Half-Life 2: Episode Three | |
---|---|
Developer(s) | Valve Corporation |
Publisher(s) | Valve Corporation |
Writer(s) | Marc Laidlaw |
Series | Half-Life |
Engine | Source |
Release | Canceled |
Genre(s) | First-person shooter |
Mode(s) | Single-player |
Half-Life 2: Episode Three is a canceled first-person shooter game developed by Valve. It was planned as the last in a trilogy of episodic games continuing the story of Half-Life 2 (2004). Valve announced Episode Three in May 2006, with a release planned for 2007. Following the cliffhanger ending of Episode Two (2007), it was widely anticipated.
Episode Three was to be set in the Arctic and introduce elements such as an ice gun and a blob-like enemy. Marc Laidlaw, the writer for the Half-Life series, said he intended it to end the Half-Life 2 story arc. Valve released little information over the following years, and in 2011 Wired described it as vaporware. Valve eventually canceled it, citing a lack of direction and the limitations of the episodic format. They delayed development of a new Half-Life until their new game engine, Source 2, was complete.
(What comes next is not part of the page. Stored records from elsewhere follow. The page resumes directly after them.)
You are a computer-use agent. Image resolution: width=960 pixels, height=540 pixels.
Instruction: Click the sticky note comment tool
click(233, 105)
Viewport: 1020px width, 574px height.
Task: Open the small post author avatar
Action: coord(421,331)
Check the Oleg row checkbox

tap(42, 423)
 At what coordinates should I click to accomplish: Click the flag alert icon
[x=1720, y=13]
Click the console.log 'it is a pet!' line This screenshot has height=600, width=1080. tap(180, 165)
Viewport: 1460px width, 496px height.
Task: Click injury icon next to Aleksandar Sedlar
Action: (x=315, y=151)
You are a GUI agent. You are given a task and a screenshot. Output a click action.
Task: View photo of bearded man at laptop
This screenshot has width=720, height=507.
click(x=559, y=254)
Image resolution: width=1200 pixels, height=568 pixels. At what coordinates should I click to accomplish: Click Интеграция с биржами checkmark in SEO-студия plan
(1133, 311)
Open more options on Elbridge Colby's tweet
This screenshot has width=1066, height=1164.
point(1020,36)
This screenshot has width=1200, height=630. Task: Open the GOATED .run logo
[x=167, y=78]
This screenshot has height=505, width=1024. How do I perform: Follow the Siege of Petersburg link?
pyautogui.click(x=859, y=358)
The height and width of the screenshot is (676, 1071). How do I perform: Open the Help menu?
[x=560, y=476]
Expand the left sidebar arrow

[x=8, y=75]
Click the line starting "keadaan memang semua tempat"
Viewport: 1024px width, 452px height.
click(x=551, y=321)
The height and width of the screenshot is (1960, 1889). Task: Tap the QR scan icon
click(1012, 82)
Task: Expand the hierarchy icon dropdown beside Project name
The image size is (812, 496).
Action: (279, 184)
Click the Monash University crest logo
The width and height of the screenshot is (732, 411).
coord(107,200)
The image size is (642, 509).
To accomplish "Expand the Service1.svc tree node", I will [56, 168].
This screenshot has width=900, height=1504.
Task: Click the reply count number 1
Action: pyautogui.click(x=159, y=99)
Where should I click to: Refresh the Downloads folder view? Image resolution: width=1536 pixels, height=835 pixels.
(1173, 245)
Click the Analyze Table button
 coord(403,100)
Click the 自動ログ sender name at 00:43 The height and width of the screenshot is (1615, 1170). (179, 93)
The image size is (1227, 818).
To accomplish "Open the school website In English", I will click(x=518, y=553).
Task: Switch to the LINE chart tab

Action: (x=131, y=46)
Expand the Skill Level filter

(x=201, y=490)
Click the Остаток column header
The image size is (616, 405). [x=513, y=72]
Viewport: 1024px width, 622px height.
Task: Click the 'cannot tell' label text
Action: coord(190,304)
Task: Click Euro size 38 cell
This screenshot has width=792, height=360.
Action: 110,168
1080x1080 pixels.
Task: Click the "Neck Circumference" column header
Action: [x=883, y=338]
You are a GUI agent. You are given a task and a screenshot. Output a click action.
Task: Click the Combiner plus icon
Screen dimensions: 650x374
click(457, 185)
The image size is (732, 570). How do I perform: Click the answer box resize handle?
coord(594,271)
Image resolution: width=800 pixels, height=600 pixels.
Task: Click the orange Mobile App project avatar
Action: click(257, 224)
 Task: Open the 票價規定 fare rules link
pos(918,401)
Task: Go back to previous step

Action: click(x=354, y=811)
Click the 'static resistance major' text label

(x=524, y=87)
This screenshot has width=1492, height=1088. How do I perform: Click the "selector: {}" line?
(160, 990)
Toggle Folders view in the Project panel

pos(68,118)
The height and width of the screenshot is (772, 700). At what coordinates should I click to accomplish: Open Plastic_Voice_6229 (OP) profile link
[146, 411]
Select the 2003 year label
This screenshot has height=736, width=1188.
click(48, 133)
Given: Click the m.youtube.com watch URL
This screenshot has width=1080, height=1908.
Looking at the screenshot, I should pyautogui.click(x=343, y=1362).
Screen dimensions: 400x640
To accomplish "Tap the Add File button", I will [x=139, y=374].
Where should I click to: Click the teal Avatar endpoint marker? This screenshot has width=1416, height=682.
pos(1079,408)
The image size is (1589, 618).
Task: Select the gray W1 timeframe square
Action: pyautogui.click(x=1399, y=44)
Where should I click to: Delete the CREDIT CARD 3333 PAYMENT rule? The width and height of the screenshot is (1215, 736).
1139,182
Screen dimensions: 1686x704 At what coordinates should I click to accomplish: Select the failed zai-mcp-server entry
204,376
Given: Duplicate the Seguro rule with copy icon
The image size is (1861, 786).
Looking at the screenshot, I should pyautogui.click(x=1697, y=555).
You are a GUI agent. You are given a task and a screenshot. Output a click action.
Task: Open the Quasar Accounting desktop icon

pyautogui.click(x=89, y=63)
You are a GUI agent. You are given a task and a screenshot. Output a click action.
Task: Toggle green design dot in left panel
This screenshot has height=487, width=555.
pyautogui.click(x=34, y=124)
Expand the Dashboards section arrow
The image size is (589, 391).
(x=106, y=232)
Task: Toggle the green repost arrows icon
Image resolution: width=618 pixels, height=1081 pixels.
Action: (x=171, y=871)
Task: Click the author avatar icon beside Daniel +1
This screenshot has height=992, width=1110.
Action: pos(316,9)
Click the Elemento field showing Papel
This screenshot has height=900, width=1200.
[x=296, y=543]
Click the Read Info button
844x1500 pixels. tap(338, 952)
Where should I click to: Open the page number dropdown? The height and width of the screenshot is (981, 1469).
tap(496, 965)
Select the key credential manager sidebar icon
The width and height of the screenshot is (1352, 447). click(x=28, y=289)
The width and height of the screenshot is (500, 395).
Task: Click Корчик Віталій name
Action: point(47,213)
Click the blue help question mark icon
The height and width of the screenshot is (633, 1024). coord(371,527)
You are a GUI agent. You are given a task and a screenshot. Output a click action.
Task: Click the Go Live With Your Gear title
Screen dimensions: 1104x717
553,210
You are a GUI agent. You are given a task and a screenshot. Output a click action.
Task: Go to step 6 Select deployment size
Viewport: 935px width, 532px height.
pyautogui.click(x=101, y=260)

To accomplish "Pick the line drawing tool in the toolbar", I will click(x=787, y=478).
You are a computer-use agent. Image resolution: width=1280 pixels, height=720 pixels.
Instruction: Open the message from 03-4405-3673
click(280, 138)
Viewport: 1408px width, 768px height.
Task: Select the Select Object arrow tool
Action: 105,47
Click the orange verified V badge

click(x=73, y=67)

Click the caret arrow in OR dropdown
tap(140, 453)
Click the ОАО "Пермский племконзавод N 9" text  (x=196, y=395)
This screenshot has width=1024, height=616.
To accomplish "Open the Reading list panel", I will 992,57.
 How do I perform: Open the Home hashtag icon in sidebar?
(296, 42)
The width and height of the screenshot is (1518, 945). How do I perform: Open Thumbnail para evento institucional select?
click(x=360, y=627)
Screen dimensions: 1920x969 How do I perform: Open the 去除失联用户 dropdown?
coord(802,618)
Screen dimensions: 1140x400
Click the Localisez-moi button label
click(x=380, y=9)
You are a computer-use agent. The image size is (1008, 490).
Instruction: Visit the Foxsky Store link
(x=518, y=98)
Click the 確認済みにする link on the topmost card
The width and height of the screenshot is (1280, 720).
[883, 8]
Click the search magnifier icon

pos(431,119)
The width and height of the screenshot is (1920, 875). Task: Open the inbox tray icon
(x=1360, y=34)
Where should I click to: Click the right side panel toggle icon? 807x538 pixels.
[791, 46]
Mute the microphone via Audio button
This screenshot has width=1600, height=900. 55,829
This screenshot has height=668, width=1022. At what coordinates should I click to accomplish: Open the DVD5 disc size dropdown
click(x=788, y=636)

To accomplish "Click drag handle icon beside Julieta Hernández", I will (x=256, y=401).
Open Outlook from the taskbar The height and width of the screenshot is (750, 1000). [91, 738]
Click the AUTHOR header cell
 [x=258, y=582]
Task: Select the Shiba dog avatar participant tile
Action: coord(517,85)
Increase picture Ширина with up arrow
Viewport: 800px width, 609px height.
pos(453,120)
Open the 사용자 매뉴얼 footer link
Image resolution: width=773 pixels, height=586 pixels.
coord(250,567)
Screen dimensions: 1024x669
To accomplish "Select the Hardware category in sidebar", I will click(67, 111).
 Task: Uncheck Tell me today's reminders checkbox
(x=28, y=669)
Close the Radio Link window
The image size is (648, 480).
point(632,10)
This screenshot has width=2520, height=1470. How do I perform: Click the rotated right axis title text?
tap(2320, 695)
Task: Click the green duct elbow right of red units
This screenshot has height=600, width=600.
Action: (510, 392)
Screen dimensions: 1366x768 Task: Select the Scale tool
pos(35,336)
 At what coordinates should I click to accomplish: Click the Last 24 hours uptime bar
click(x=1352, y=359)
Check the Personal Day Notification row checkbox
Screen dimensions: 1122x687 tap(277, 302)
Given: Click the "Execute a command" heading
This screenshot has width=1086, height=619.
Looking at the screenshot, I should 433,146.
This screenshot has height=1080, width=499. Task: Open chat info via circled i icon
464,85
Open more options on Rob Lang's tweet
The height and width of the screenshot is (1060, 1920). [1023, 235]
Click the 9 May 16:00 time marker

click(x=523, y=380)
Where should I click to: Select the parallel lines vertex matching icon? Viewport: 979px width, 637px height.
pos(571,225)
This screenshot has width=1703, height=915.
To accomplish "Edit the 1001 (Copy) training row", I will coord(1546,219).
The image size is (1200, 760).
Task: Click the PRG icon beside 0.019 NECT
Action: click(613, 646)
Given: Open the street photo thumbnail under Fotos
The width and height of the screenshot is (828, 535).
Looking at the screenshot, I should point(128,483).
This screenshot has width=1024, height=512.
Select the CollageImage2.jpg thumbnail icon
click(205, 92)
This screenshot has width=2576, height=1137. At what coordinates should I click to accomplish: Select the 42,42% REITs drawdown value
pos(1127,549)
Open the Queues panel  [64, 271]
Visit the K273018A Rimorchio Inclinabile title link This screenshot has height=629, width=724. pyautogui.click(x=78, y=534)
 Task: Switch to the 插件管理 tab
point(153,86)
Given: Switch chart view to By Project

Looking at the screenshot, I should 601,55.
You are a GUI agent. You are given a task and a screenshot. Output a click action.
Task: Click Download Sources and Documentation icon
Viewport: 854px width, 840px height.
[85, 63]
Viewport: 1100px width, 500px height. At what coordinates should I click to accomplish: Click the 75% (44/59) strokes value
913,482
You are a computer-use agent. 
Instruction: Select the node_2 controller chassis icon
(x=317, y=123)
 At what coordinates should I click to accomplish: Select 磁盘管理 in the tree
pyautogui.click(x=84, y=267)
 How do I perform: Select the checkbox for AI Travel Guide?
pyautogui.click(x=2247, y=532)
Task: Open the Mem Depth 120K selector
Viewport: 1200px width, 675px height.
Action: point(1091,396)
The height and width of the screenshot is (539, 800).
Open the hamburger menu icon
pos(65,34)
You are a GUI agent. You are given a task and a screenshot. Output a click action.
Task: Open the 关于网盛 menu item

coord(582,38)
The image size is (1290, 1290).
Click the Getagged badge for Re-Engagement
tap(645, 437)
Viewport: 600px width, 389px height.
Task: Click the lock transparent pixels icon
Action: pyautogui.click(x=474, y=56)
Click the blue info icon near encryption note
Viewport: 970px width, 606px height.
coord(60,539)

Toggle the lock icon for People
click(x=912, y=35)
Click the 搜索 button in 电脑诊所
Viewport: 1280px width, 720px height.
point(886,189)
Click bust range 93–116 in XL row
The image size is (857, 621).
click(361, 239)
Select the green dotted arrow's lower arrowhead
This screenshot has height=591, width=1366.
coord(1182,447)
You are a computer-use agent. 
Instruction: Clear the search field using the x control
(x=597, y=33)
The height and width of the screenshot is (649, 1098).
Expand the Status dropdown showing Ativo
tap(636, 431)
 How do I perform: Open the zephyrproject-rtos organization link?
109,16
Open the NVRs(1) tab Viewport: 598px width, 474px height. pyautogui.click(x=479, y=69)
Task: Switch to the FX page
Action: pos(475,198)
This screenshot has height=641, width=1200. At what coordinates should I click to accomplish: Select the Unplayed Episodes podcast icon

Laidlaw left Valve in 2016. In 2017, he released a short story that journalists speculated was a summary of the Episode Three plot. It followed the Half-Life protagonist, Gordon Freeman, as he journeyed to the Arctic and boarded the Borealis, an experimental vessel created by Aperture Science. After Laidlaw posted the story, fans launched several projects attempting to recreate Episode Three. After canceling several further Half-Life games, Valve released a virtual reality game, Half-Life: Alyx, in 2020.